At Synapxe’s HealthX Start-up day on 31 Oct 2025, two new national standards were introduced, SS719:2025 and SS720:2025, to strengthen interoperability within the public healthcare system and support remote clinical monitoring. These standards are expected to accelerate the growth of healthtech startups. The SS719:2025 standardises how clinical data like patient information and lab results are structured and shared across healthcare providers while the SS720:2025 defines APIs to enable seamless data exchange for remote monitoring solutions, such as home-based hospital care programs. These standards aim to reduce integration costs, enhance data quality, and foster flexible, scalable healthcare services. Healthtech startups in Synapxe’s HealthX Innovation Sandbox 2.0 are adopting these standards to develop and test innovative medical technologies.
At the annual HealthX Startup Day held on Friday (October 31), Synapxe—Singapore’s national healthtech agency under the Ministry of Health—announced the launch of SS719:2025 and SS720:2025, developed in collaboration with the Centre of Regulatory Excellence Standards Development Organisation (CoRE-SDO) at Duke-NUS Medical School and Enterprise Singapore.
SS719:2025 is a terminology-based data standard that provides national guidance on how clinical information—such as patient demographics, diagnosis codes, lab results, and medication data—should be structured and exchanged across different healthcare systems.
The standard clearly defines data formats and terminologies applicable to both public and private healthcare providers.

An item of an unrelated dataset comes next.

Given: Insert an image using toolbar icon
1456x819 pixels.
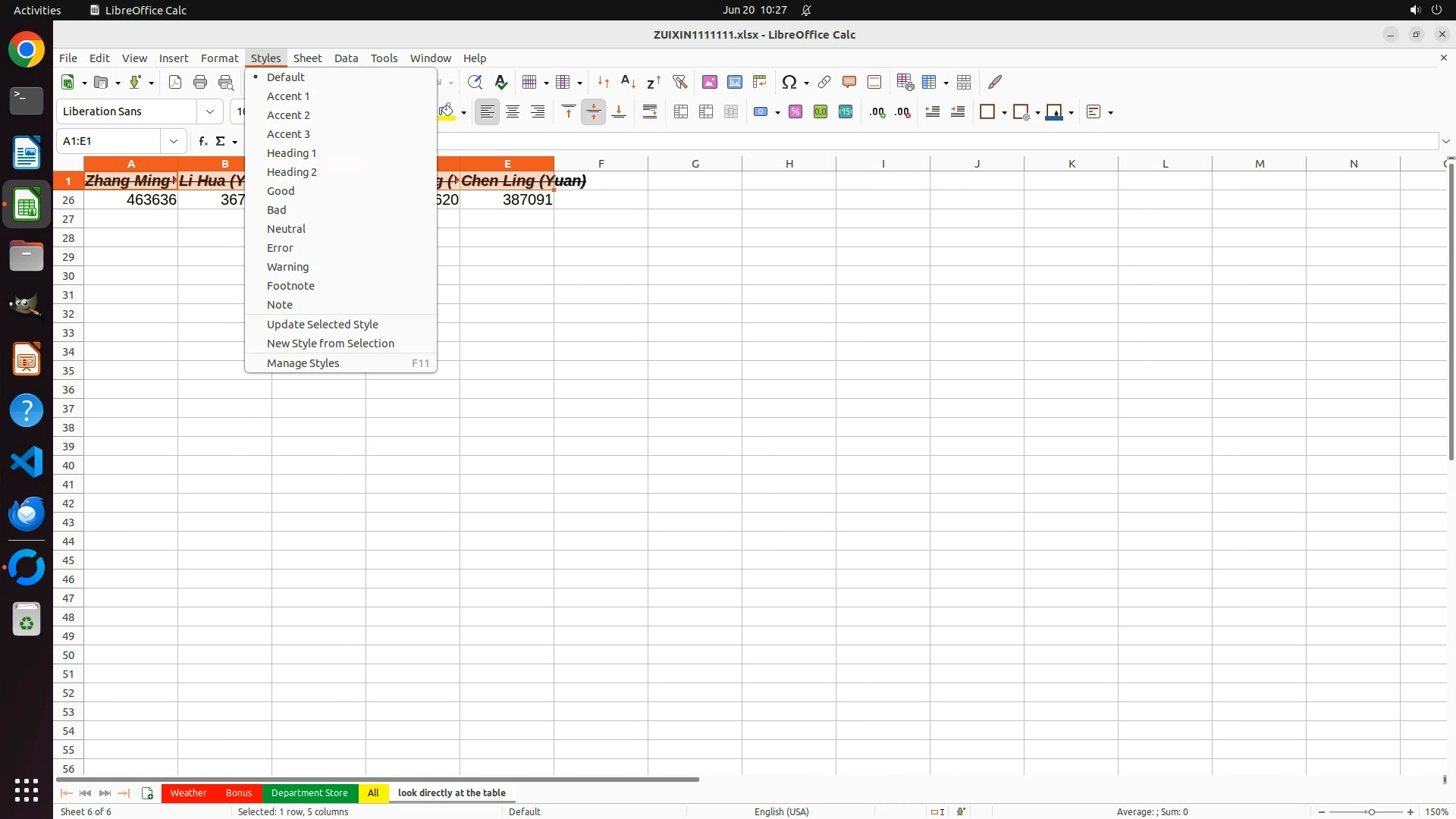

It integrates internationally recognised medical terminology and incorporates local standards, such as the Singapore Drug Dictionary, to suit the national healthcare context.
By increasing the adoption of clinical data standards and improving the quality of data exchange, Singapore aims to move toward a more coordinated and interconnected healthcare ecosystem.
With the growing adoption of remote clinical monitoring solutions, SS720:2025 aims to facilitate integration, particularly for initiatives such as the Mobile Inpatient Care@Home (MIC@Home) program, which enables patients to receive hospital-level care at home.
This standard defines Application Programming Interfaces (APIs) that allow remote monitoring solutions to record and transmit data in a standardised manner.
This reduces the complexity and cost of data integration, giving healthcare providers and patients greater flexibility in choosing remote monitoring solutions. It also enhances system interoperability and data quality, laying the foundation for scalable remote care programs.
Healthtech startups and innovators participating in Synapxe’s HealthX Innovation Sandbox 2.0 will adopt these two new standards in near real-world environments.
Launched on May 21 this year, the Sandbox 2.0 initiative supports the development of emerging health technologies by providing robust data and cloud infrastructure, as well as simulated environments for testing medical devices and digital health solutions integrated with electronic medical records.
Nine technology providers were selected to present their creative solutions to a panel of public healthcare professionals during the HealthX Startup Day. These solutions were developed in response to an open innovation call launched in September.
The call invited startups from Singapore and around the world to submit ideas under three themes: “Optimising surgical instruments for safer and more efficient procedures”, “reimagining staff rostering and leave coordination” and “improving patient triage methods”. Selected solutions may be further developed into deployable products.